Kelly Rowland hasn’t seen her father since her mom left him when Kelly was just seven years old. Back then, her father was an abusive alcoholic; but he now says he is a changed man who just wants the opportunity to have a relationship with his daughter.
The 67-year-old, in an interview with Radar Online, said “So many previous years have passed and I’m getting old. I just pray she comes back into my life before it’s too late.
I couldn’t control the drinking and verbal abuse that Kelly witnessed. I hope I can make it up to her. But I’m still waiting for that day. Whenever [Destiny’s Child] was on the cover of a magazine, I would call and beg them to tell her I was looking for her.
“It wasn’t physical between me and Kelly’s mom, but there were many days and nights when Kelly would be bawling her eyes out, clutching my leg begging me, ‘Please daddy, stop shouting at mummy’. That image of her howling, begging me to stop will haunt me forever.”
Back in November 2011, Kelly told November issue of UK Cosmo that she really did want to reunite with her dad, especially since she had already forgiven him.
“He reached out to me saying he wanted to see me, but it’s unfortunate he did it so publicly. I want to meet him, and soon. I really do. I forgave him a long time ago. I haven’t seen my dad for almost 20 years. It’s nothing I want a pity party for. He left me and my mom, and I was angry. I wanted to be a daddy’s girl so bad. God damn The Cosby Show because that made me think ‘Why aren’t my family like that?’ But this is not a perfect world,” said Kelly.

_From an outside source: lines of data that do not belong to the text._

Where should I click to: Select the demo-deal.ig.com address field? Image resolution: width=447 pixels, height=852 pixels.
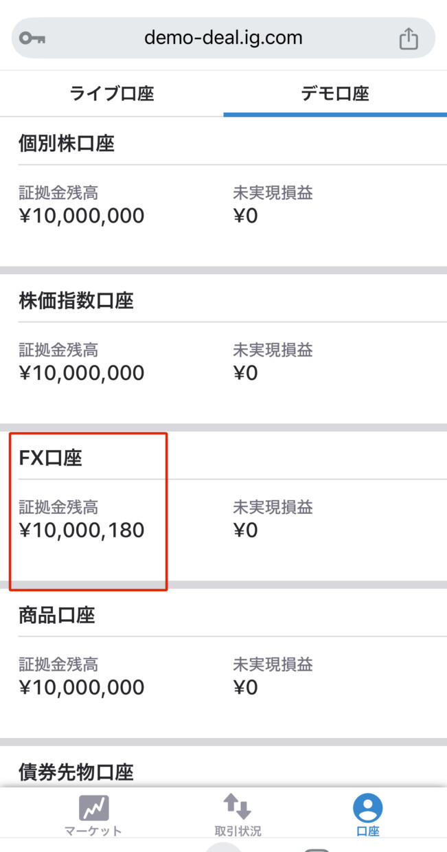pyautogui.click(x=223, y=38)
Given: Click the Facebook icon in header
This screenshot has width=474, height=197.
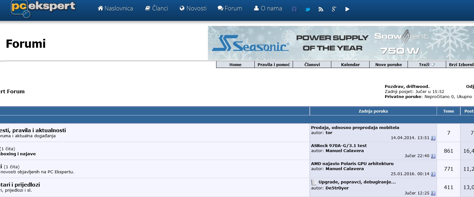Looking at the screenshot, I should point(294,9).
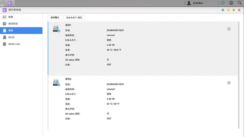244x137 pixels.
Task: Open the search magnifier in top bar
Action: pyautogui.click(x=240, y=3)
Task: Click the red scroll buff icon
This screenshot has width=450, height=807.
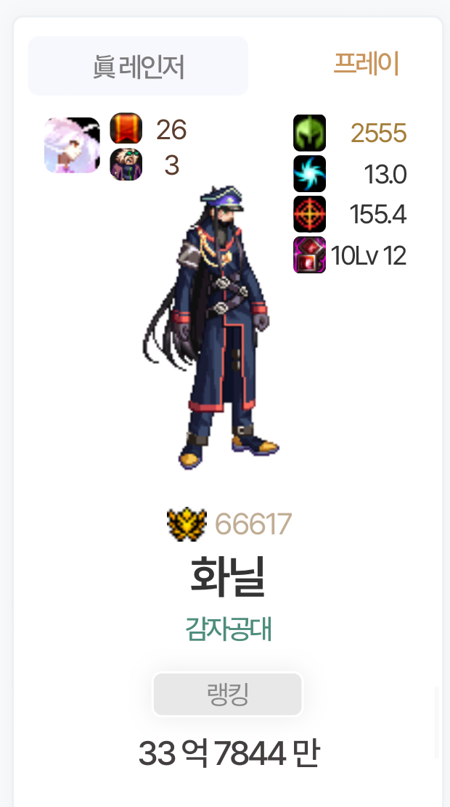Action: click(x=126, y=128)
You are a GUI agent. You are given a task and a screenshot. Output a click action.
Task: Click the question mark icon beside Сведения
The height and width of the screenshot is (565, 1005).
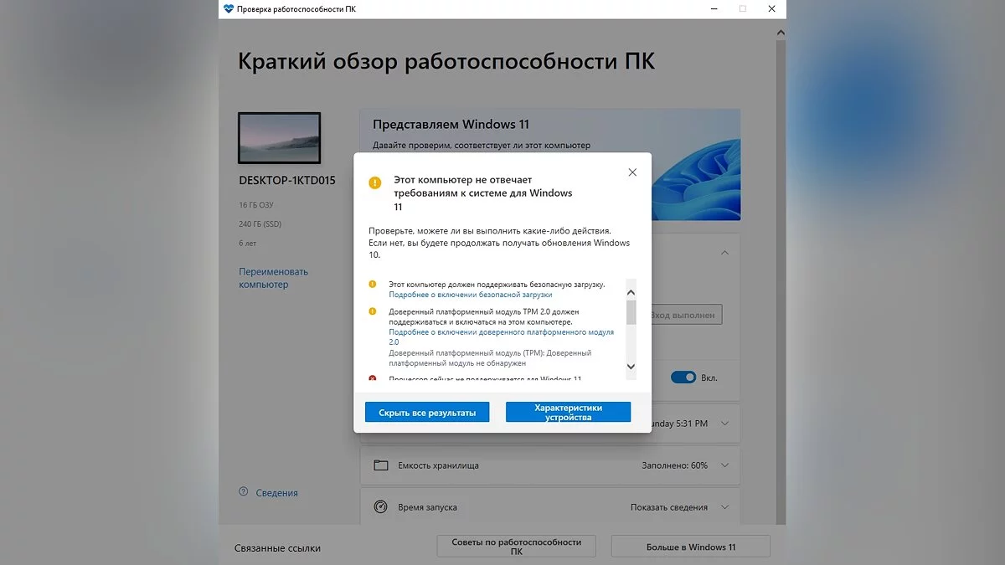[243, 492]
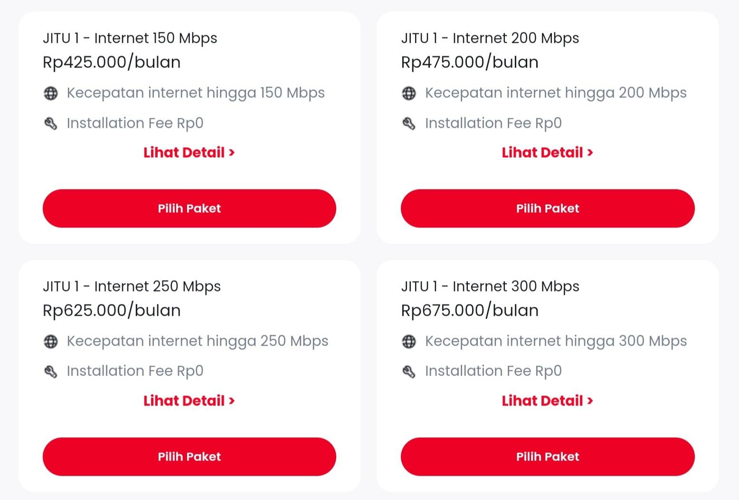Select the globe speed icon on 250 Mbps plan
The width and height of the screenshot is (739, 500).
click(x=52, y=341)
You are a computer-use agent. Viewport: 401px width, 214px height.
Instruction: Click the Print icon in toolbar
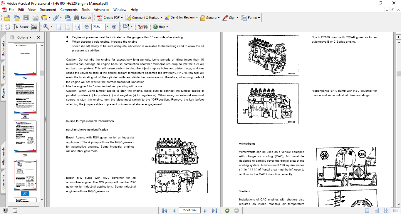(36, 18)
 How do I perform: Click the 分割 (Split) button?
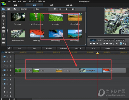click(x=20, y=49)
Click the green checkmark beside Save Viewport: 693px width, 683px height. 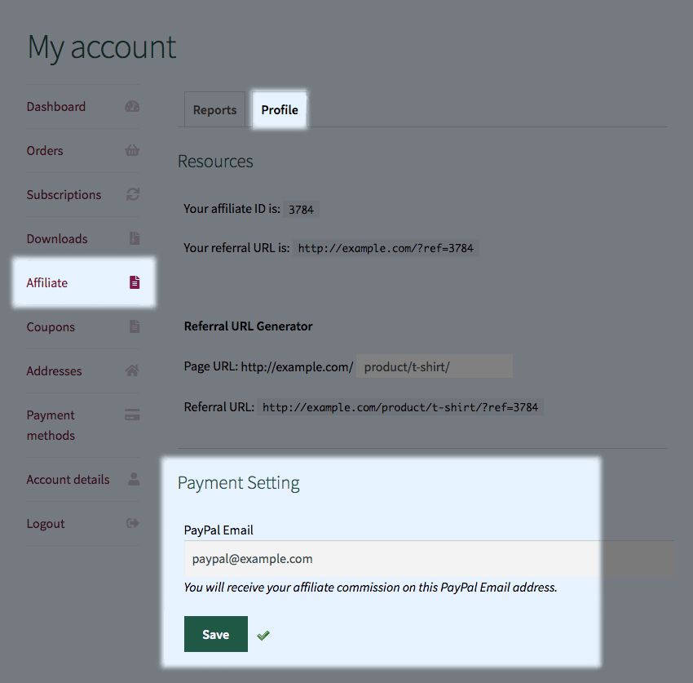coord(263,635)
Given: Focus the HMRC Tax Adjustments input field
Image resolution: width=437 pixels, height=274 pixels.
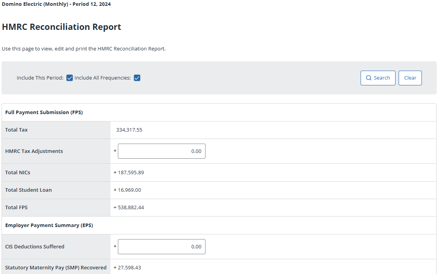Looking at the screenshot, I should click(161, 151).
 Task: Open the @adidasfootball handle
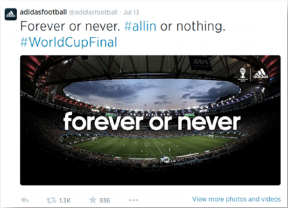93,12
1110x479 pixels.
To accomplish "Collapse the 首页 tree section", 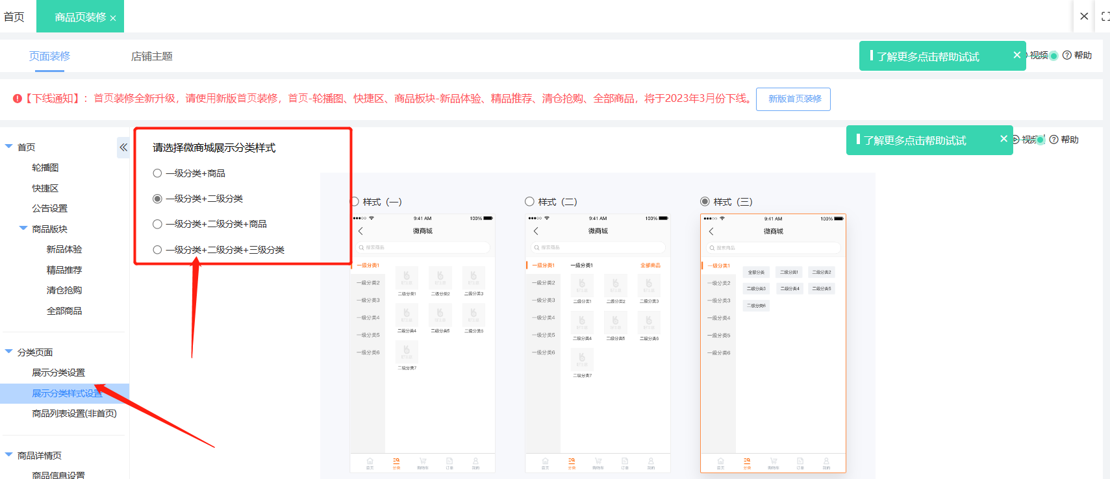I will 9,147.
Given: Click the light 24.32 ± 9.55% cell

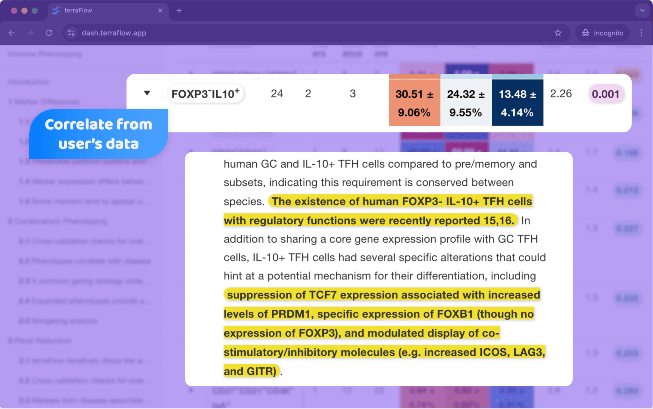Looking at the screenshot, I should point(466,102).
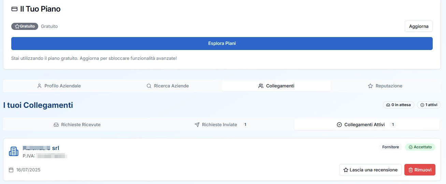Viewport: 446px width, 184px height.
Task: Click the trash icon in Rimuovi button
Action: click(411, 170)
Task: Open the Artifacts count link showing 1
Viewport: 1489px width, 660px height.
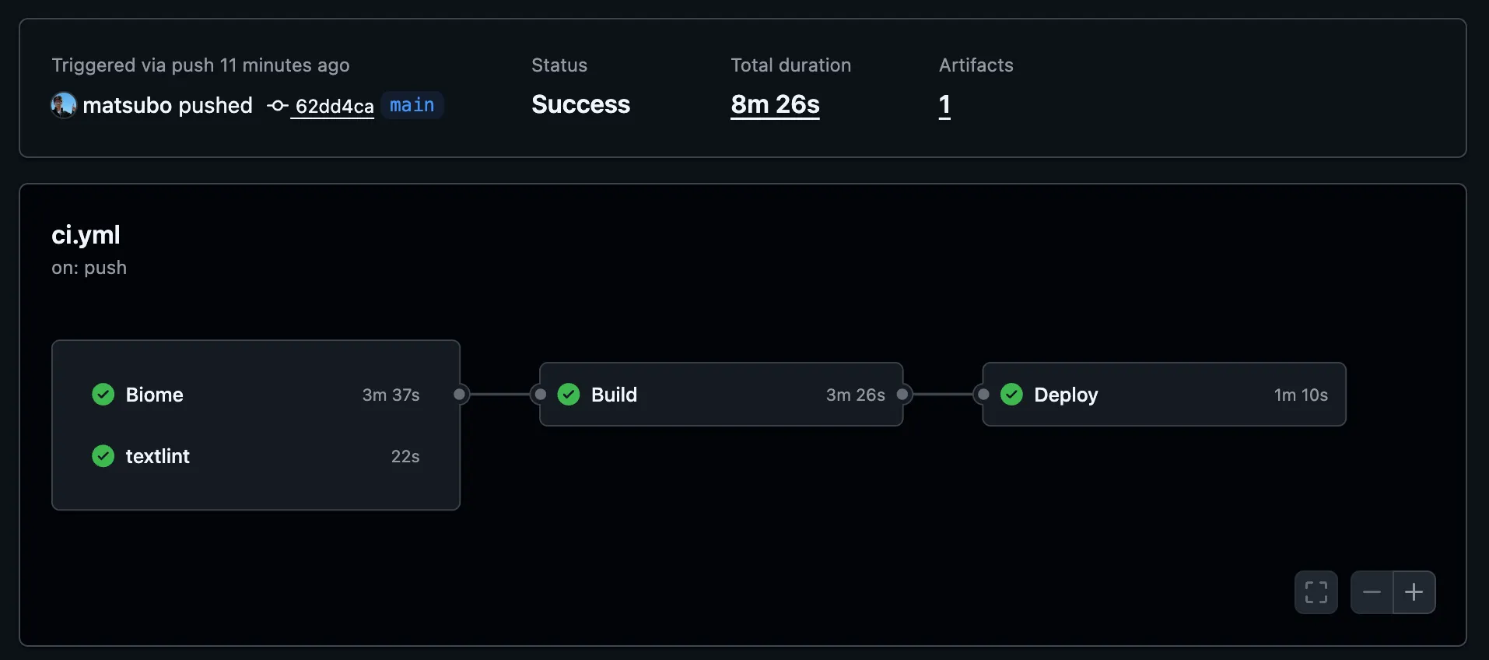Action: pyautogui.click(x=944, y=104)
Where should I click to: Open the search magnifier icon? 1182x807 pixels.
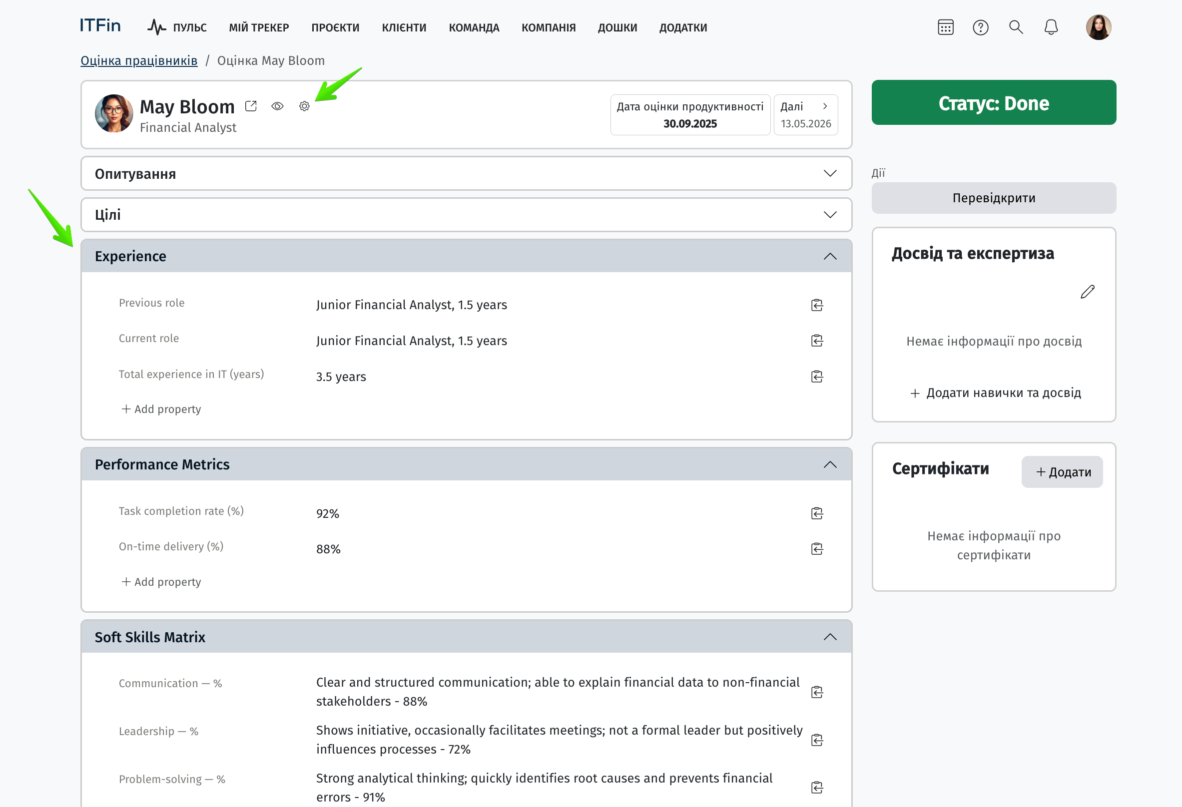[1016, 27]
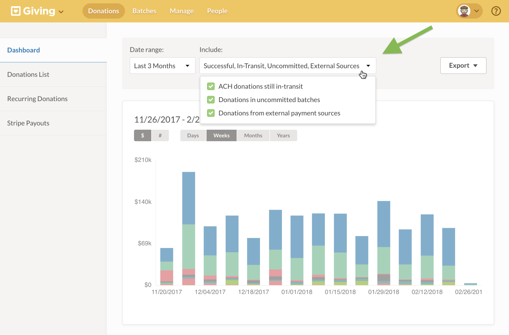Uncheck Donations from external payment sources
Viewport: 509px width, 335px height.
[x=211, y=113]
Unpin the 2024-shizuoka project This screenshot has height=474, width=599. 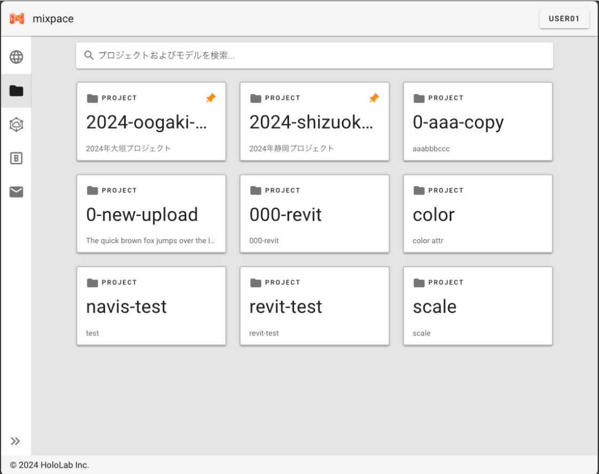[x=374, y=98]
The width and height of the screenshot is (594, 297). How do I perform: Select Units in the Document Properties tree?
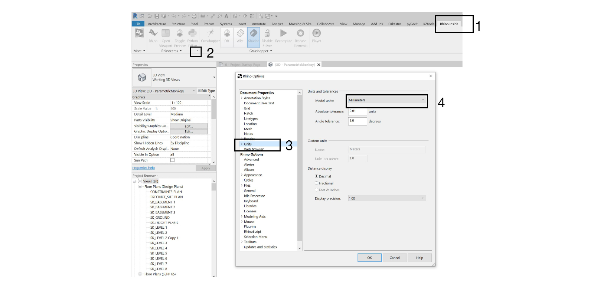248,144
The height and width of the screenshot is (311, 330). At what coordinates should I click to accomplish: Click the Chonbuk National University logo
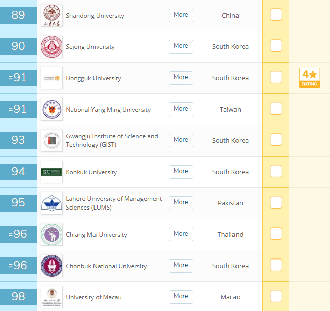52,266
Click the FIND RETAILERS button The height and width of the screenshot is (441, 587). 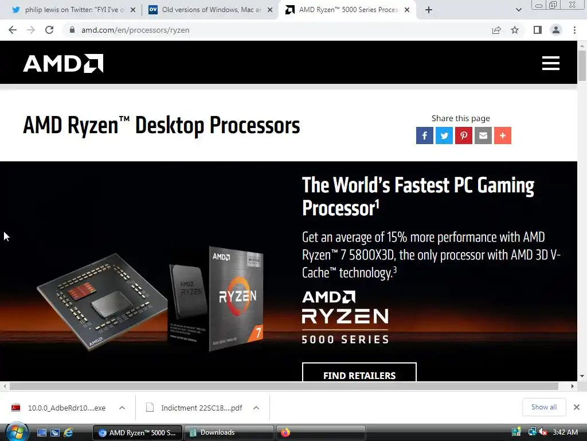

In October of that same year, she said she wanted to plan a meet-up for the holidays because she was ready to heal.
“It’s really important just to forgive my father. I want to meet him this Christmas, because now is the time; because tomorrow’s not promised to us. I think it’s important to forgive people and we move on. We have to. The pain is there; of course it will be there, and it’s important to know that forgiveness is the first step towards healing it all,” she said.
Who knows what Kelly is feeling now? At one point she expressed that she was looking for him and didn’t know if he was dead or not (before he reemerged); but she may feel as though it’s not worth reliving moments she wants to forget.
In Essence’s September 2013 issue, she revealed: “I haven’t [seen my father yet.] I don’t know what’s stopping me because I’ve had opportunities. But it really is time. I probably need to ask my therapist about it.”
I pray that kelly reunites with her dad before it is to late.